This is process structure of the project. Let’s check each step one by one.

##Step 1: Pre-processing In the previous part, we have mentioned that there are many meaningless words in the text, like “ADDRESS”, “Name”, “INTERNET”, “PHONE” and “twit_hndl” (case sensitive), so we first removed them with the code:

wf_banks$FullText <- gsub("ADDRESS", " ", wf_banks$FullText, ignore.case=F)
wf_banks$FullText <- gsub("Name", " ", wf_banks$FullText, ignore.case=F)
wf_banks$FullText <- gsub("INTERNET", " ", wf_banks$FullText, ignore.case=F)
wf_banks$FullText <- gsub("PHONE", " ", wf_banks$FullText, ignore.case=F)
wf_banks$FullText <- gsub("twit_hndl_", " ", wf_banks$FullText, ignore.case=F)

Next, we want to remove the retweet entities (RT), mentions (@account), punctuation, digits, links (URLs), white spaces.

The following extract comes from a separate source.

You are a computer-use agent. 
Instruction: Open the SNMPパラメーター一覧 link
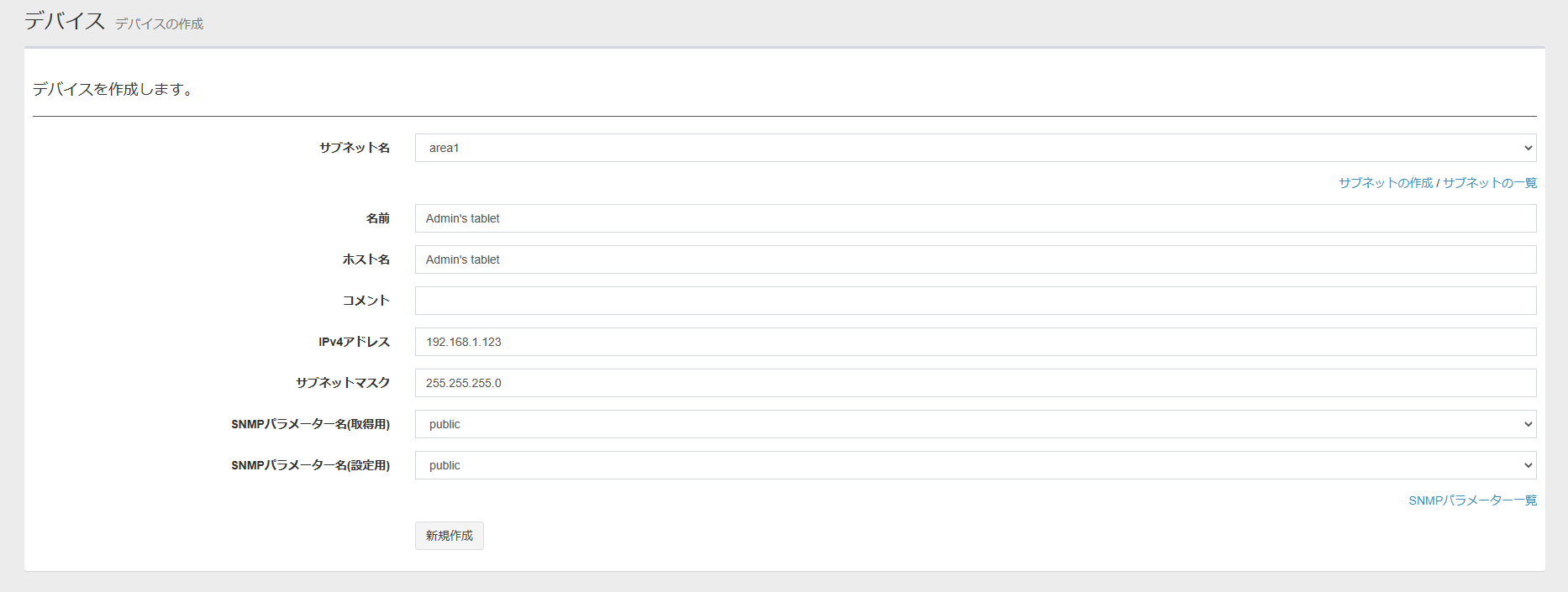coord(1472,500)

We also want to lowercase all the text and remove the stop words. We used the code below:

wf_banks$FullText = gsub("(RT|via)((?:\\b\\W*@\\w+)+)", "", wf_banks$FullText)
wf_banks$FullText = gsub("@\\w+", "", wf_banks$FullText)
wf_banks$FullText = gsub("[[:punct:]]", "", wf_banks$FullText)
wf_banks$FullText = gsub("[[:digit:]]", "", wf_banks$FullText)
wf_banks$FullText = gsub("http\\w+", "", wf_banks$FullText)
wf_banks$FullText <- gsub("^[[:space:]]+", "", wf_banks$FullText) 
wf_banks$FullText <- gsub("[[:space:]]+$", "", wf_banks$FullText)
wf_banks$FullText = tolower(wf_banks$FullText)
wf_banks$FullText <- removeWords(wf_banks$FullText, stopwords("english"))

Also, we only want to keep the text with the four banks, since other banks’ performance are not considered in this project. We used the code: (deleted 28197 records)

wf_banks <- filter(wf, grepl('BankA|BankB|BankC|BankD', wf$FullText))

In the “stm” package, there is a function “textProcessor” that can build corpus, convert to lower case, remove stopwords, remove numbers, remove punctuation, and stem words automatically. The code is:

processed <- textProcessor(wf_banks$FullText, metadata=wf_banks)

Last but not least, we only keep the words that appeared more than 15 times in the whole file to do the topic model, to make our model more efficient. We used the code: (removed 86858 of 93077 terms)

out<-prepDocuments(processed$documents, processed$vocab, processed$meta, lower.thresh=15)

So far, we finished our pre-processing.

##Step 2: Topic model with STM package Structural Topic Model stm R package is developed by Robert, Stewart, Tingley. The Structural Topic Model allows researchers to flexibly estimate a topic model that includes document-level meta-data. The meta-data comes from a data generating process for each document and then use the data to find the most likely values for the parameters within the model. The generative process for each document can be summarized as:

First, for each topic in each document (record), it generalizes a linear model based on document covariates;

Next, for each topic, it generates the document distribution over words with the baseline word distribution, the topic specific deviation, the covariate group deviation and the interaction between the two.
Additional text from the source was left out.